Russian Railways, the monopoly railway company, reports a 9.3% decrease in cargo transportation volumes in February compared to February last year, the Center for Countering Disinformation reported.
Points of attention
- Russian Railways reported a 9.3% decrease in cargo transportation volumes in February, indicating an economic downturn for the company.
- The war and sanctions against the Russian Federation have led to significant declines in transportation of essential goods like grain, building materials, ferrous metals, and oil.
- The reduced funding for railway infrastructure development projects due to the ongoing war threatens the long-term growth and stability of Russian Railways.
Russian Railways is approaching collapse
The most significant declines were in the volumes of grain transportation (28.7%), building materials (26%), ferrous metals (13.1%), and oil (4.9%).
After the start of the full-scale invasion of Ukraine and the introduction of Western sanctions, the Russian Federation found itself cut off from a significant part of its external markets. The decline in rail traffic was a direct consequence of the war.
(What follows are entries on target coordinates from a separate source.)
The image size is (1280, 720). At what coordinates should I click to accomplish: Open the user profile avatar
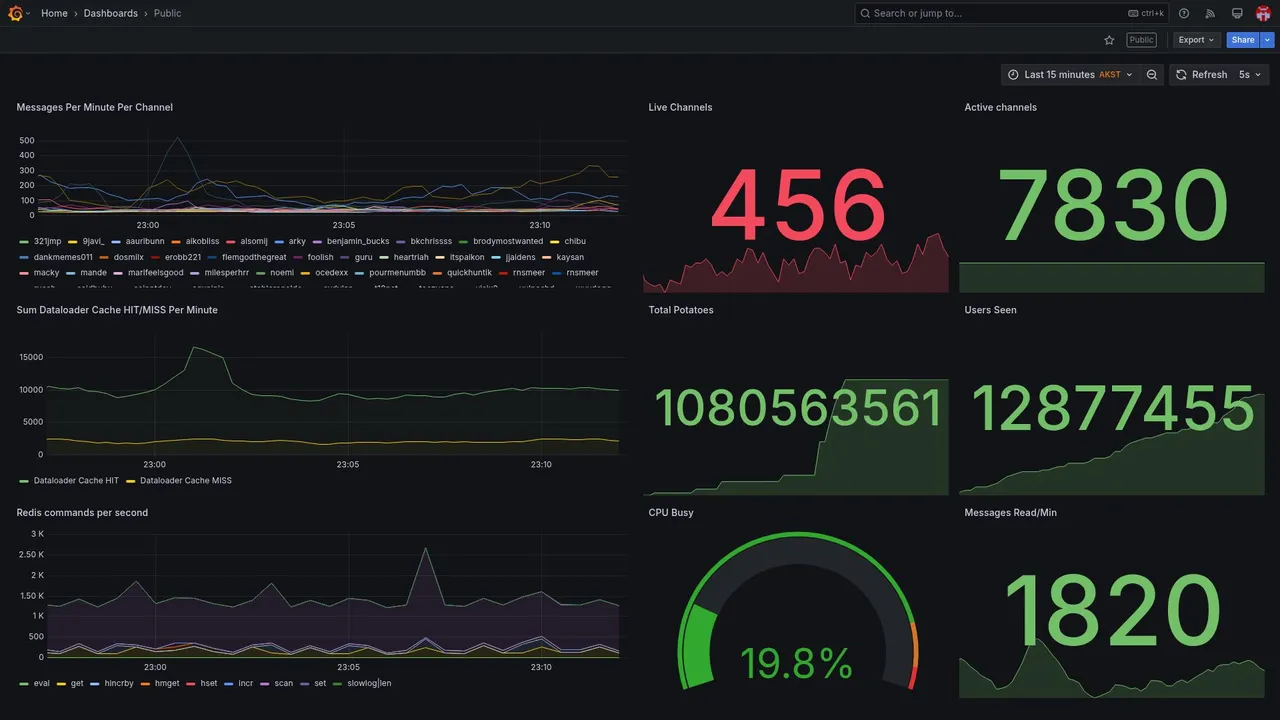pyautogui.click(x=1263, y=13)
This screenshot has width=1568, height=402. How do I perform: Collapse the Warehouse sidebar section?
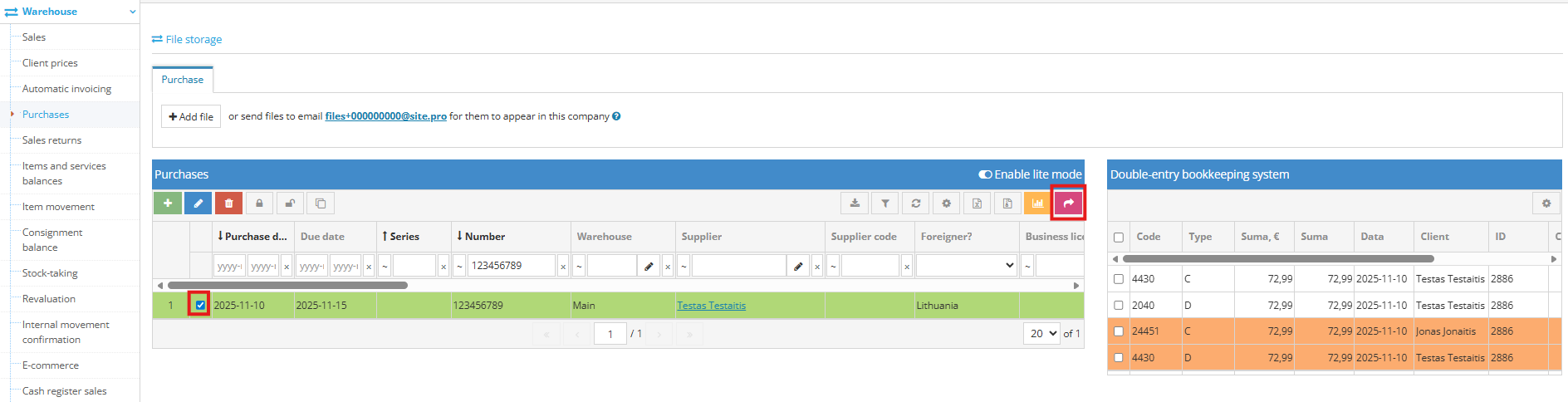click(133, 12)
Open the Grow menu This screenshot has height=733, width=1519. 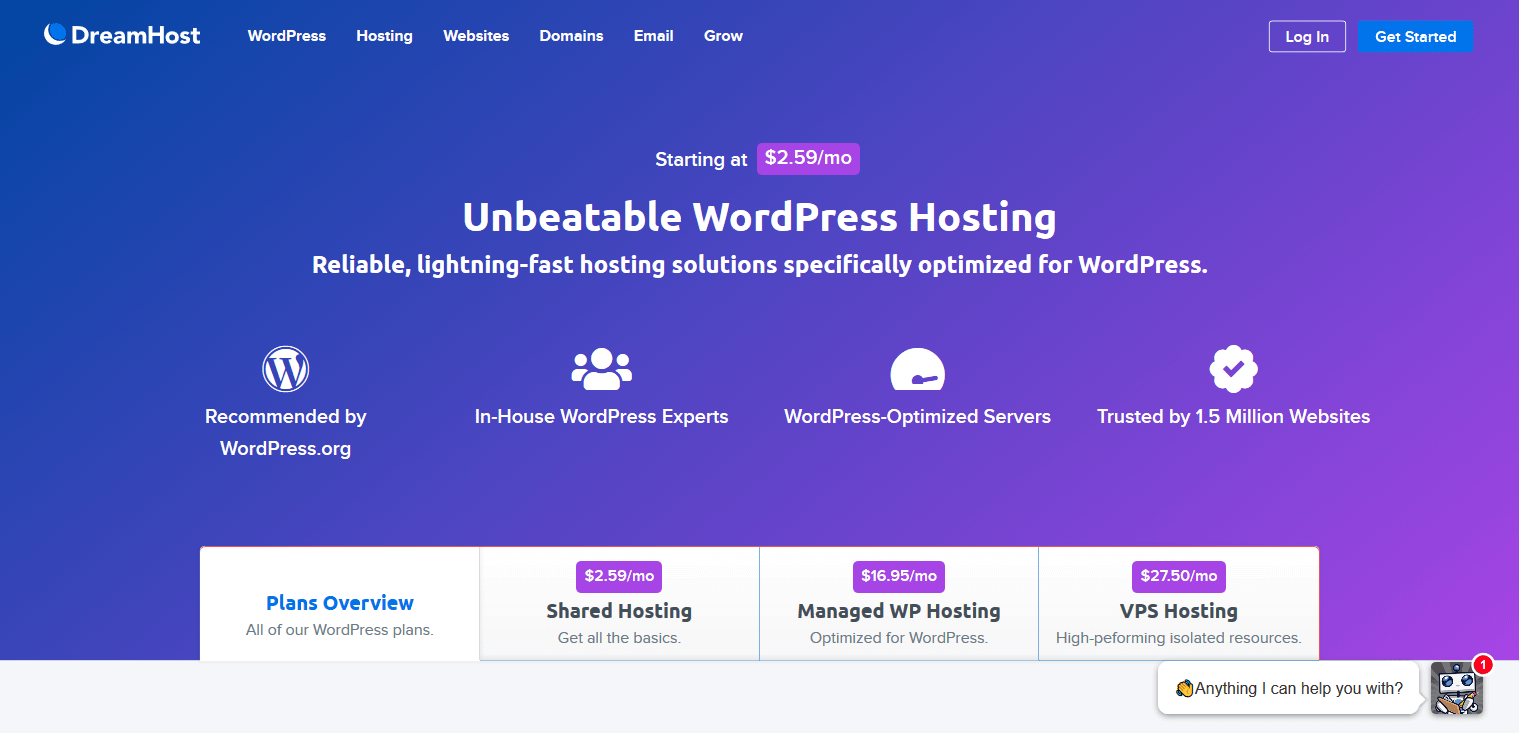coord(723,36)
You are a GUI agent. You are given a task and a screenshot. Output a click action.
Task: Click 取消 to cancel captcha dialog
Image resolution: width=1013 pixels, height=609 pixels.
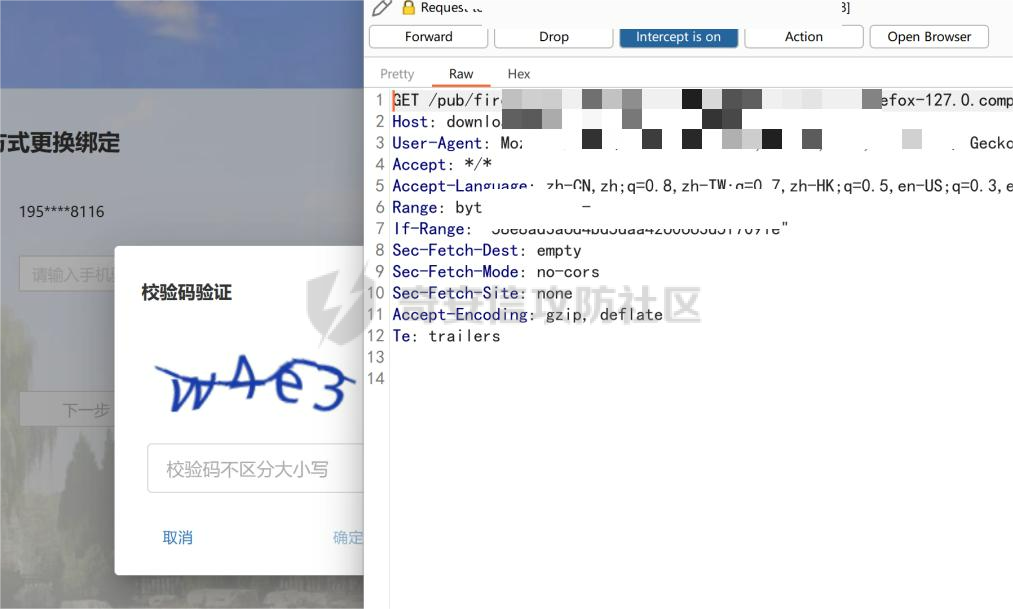(177, 538)

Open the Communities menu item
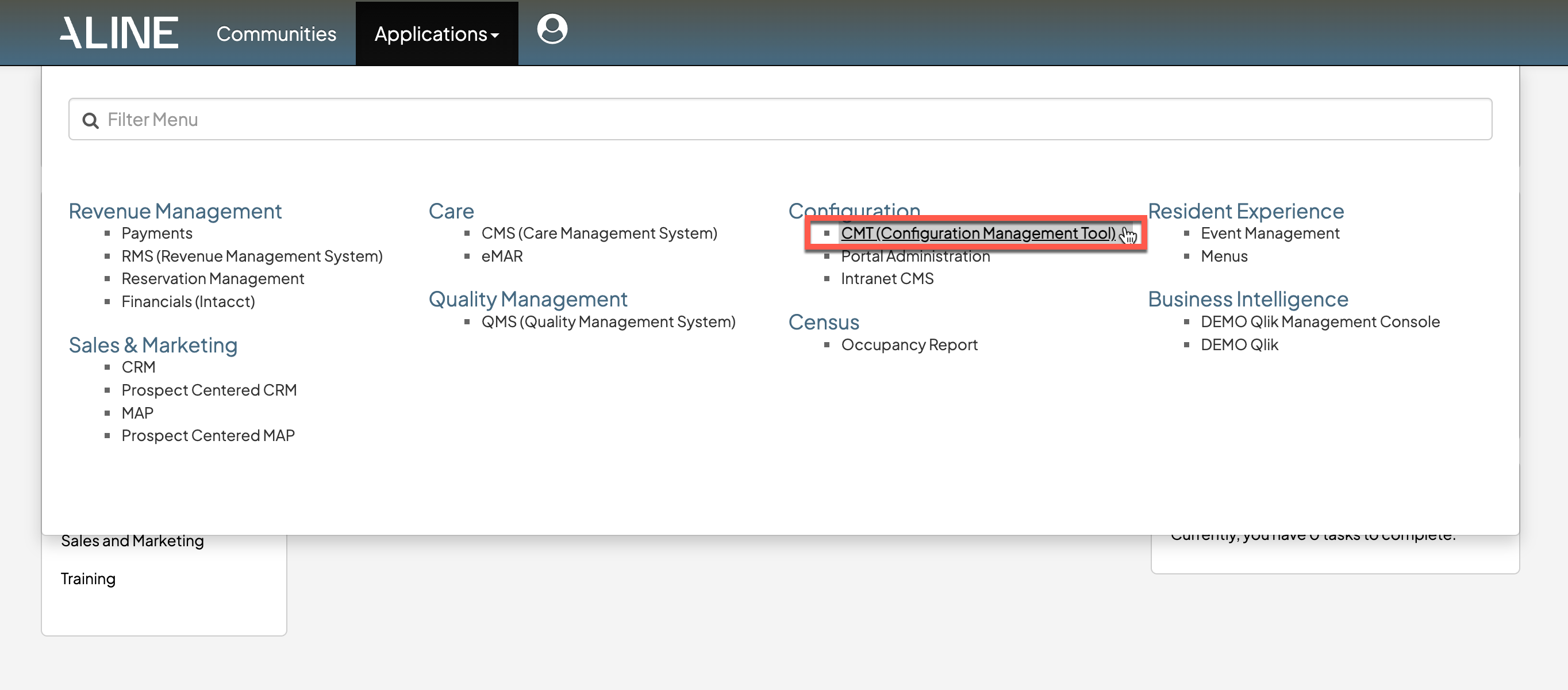click(276, 34)
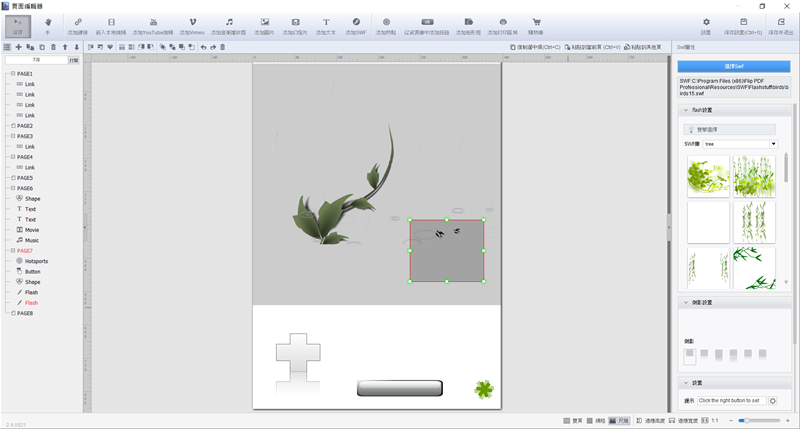Collapse the PAGE7 tree node

[11, 250]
This indicates a gradual "slump" of the Russian economy and is one of the harbingers of an economic crisis. Over time, the "railway" statistics will inevitably affect the indicators of revenues to the Russian budget.
Previously, the Central Railways also reported that Russian Railways was forced to reduce funding for large-scale railway infrastructure development projects due to the war.
There have also been reports of mass layoffs at one of Russia's key engineering plants, which serves Russian railways.